=== INFORMATION ===
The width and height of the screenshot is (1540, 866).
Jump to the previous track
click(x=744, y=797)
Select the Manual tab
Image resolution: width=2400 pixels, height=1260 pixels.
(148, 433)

=== WHAT YOU SHOULD DO ===
Each line above needs to be written out again exactly.

=== RESPONSE BELOW ===
The width and height of the screenshot is (1540, 866).
Jump to the previous track
click(x=744, y=797)
Select the Manual tab
Image resolution: width=2400 pixels, height=1260 pixels.
(148, 433)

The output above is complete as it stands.